In case you missed it, this week President Donald Trump welcomed the Clemson Tigers football team to the White House to celebrate its recent college championship win with a fast food feast. Stacks of paper-wrapped burgers and cardboard McNugget boats sat piled on silver platters, nestled next to ornate gold candelabras in the State Dining Room, as Trump beamed for the photo opportunity.
The media had a collective freakout. CNBC posted a breathless editorial about how elite athletes are especially vulnerable to hypertrophic cardiomyopathy. The Atlantic described the event as, “A little bit P. T. Barnum, a little bit Hieronymus Bosch, a little bit Beauty and the Beast, had ‘Be Our Guest’ been staged by Willy Wonka and also set in the apocalypse.”
And indeed, there was some major cognitive dissonance in fast food being plated by white-gloved White House staff. But was this style of hospitality such a horror? Arguably, burgers and fries are more celebratory than the usual passed appetizers, and honeydew-heavy fruit plates that pass for normal at formal affairs. And for a lot of diners, in the US and beyond, a meal from a fast food restaurant is a special treat.
What’s more, all this hand-wringing and hyperbole over how terrible it is to serve a Big Mac within 10 yards of a portrait of Abraham Lincoln sends a clear message: If you like this food, if you think this sounds fun, and nice, and a little special, you are trash. It’s elitist and it’s shaming.
Food is personal and celebration food is especially personal. When we start to point fingers and say, about someone else’s special favorite, “You’re doing it wrong,” it’s just moralizing dressed up as cultural critique. Analyzing Trump’s motivations is a never-ending hall of mirrors, but his straightforward love of specific foods is knowable. Trump likes steak, well done. He enjoys ketchup as a condiment. He appreciates chocolate cake and burrito bowls and Filet-O-Fish sandwiches. His mother’s meatloaf is on the menu at Mar-a-Lago.
When pundits, political critics, and the media take aim at Trump’s gustatory preferences, making fun of the faux fanciness of the menu at the Trump Grill, or eye-rolling on Twitter about his Pumpkin Spice Latte palate, it tells everyone who shares those tastes that the things they like are crass, gauche, basic. Policy isn’t the problem, it says. What matters is a shared aesthetic identity, a club—and to be a member you have to prefer kale salads and avocado toast to McChickens and fries.
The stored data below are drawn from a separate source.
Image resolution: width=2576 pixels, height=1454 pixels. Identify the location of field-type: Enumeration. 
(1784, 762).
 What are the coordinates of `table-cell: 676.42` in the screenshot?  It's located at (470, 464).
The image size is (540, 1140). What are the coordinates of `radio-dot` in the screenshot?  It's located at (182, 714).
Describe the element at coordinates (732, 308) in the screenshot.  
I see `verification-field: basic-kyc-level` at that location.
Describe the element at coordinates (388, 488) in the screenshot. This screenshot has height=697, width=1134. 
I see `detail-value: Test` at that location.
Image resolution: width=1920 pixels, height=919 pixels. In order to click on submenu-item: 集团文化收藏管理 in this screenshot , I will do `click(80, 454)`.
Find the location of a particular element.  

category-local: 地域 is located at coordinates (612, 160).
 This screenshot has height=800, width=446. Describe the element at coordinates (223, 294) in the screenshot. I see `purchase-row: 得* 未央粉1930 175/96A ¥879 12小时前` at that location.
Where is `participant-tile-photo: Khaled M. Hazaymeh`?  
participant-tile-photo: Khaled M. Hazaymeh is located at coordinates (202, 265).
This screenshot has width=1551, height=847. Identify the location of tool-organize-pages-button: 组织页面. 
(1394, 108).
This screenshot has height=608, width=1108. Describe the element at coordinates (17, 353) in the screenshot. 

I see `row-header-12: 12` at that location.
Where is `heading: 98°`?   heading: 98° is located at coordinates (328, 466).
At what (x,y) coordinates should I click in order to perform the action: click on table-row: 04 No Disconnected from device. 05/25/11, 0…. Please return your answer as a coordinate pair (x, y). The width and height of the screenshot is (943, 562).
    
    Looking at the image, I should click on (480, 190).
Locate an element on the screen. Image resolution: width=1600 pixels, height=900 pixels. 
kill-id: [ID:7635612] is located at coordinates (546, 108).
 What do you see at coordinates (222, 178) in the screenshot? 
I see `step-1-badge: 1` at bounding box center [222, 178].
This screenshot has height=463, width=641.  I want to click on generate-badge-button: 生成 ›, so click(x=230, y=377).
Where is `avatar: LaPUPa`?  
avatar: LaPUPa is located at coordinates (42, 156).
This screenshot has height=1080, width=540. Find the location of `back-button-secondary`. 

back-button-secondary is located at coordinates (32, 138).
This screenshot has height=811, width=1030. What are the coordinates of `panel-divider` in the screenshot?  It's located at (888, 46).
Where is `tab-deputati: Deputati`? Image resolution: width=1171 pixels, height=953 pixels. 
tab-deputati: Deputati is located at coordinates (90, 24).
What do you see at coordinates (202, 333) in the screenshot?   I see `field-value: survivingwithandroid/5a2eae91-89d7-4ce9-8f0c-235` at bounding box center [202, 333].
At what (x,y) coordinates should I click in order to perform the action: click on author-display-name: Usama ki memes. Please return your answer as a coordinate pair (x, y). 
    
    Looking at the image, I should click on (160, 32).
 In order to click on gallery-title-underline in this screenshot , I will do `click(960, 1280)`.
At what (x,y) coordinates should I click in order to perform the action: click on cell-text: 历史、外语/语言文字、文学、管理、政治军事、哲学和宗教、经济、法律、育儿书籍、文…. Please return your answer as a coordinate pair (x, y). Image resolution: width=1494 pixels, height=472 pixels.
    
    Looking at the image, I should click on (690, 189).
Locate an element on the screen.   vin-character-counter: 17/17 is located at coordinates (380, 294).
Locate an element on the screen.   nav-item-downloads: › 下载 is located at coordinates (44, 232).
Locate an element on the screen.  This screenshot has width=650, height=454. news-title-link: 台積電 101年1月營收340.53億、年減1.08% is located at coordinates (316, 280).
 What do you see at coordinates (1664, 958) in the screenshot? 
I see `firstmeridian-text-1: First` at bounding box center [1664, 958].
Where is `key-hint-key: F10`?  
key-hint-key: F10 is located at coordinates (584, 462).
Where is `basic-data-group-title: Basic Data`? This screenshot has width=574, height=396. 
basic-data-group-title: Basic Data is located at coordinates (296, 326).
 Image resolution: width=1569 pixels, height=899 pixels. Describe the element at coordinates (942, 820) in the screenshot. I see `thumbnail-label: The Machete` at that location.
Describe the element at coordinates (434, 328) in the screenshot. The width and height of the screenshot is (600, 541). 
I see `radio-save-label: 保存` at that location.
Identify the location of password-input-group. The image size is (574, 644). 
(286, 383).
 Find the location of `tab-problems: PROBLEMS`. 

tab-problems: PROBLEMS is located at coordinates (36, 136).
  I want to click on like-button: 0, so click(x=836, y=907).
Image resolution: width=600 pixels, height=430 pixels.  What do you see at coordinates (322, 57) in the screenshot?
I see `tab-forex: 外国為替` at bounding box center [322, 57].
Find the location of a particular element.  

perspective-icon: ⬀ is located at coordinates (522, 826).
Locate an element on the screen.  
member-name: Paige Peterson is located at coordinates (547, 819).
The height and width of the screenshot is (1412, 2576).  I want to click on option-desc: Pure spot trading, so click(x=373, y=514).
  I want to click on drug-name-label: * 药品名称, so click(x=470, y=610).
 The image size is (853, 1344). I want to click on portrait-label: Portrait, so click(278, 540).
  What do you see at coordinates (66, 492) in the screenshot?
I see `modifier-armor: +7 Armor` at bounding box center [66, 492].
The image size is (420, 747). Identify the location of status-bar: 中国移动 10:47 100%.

In The New Yorker, Helen Rosner argues that the banality of Trump’s choice of fast food was the issue, not the fact that it was fast food. And she’s right that it probably could have been more delicious. Fried chicken and pizza both stay tastier longer at room temperature than burgers and fries. “[S]erving a meal of fast food at a fancy gathering is not inherently a bad idea,” Rosner writes. “In fact, it can be wonderful. A few dozen wings and thighs from Popeyes or a Chick-fil-A nugget tray make for a festive dinner-party centerpiece. Shake Shack-catered weddings are all over Pinterest.”
But in these sentences are the equivalent of a secret handshake. You almost got it right, they say. How sad. If only you’d ordered Shake Shack instead of sending the secret service to the McDonald’s drive-through. If only you’d chosen something with kitsch-factor, like In-and-Out, or Popeyes, instead of the irony-deficient flavors of Wendy’s. Chowing down on Shake Shack is cool (New Yorkers wait in line for these burgers!). Eating a pile of Burger King food is just gross. Of course, Whopper-lovers hear this coded message for what it is—an excuse to make fun of things they like.
It’s not just that the media comes across as a pack of mean girls by obsessing over Trump’s fast food bonanza. They also missed the coded message that Trump himself was sending to his supporters—and ultimately, they got played by his mastery of spectacle. As furloughed workers contend with a fourth week without a paycheck in Trump’s government shutdown, the president used the fast food frenzy as a photo op, a ready-made meme that sends a very specific message, as Megan Garber wrote in The Atlantic:
The viral images of Trump and his McFeast allege, in spite of so much evidence to the contrary, that a functioning government is not fully necessary; the only thing Americans really need, the Quarter Pounders whisper, is Trump himself. He is both the strict father of political discourse and the generous father of ancient myth, capable of providing the American family with the 21st century’s version of the fatted calf. He is all you—all we—require. I alone can fix it.
Restaurateurs and celebrities from Ayesha Curry to Michael Strahan to Nick Kokonas, co-owner of Chicago’s temple of molecular gastronomy temple Alinea have all said that they’d like to treat the Clemson Tigers to a “properly” celebratory meal. These are probably kind gestures. But they also assume that treating these college students to a pile of burgers somehow under-recognized their athletic skills.
It’s worth remembering that not everyone’s first instinct when celebrating a milestone is to reach for the lobster bibs. Sometimes a Quarter Pounder with extra pickles can mean the same thing. The Tigers won a football game—let them celebrate with Super Bowl food.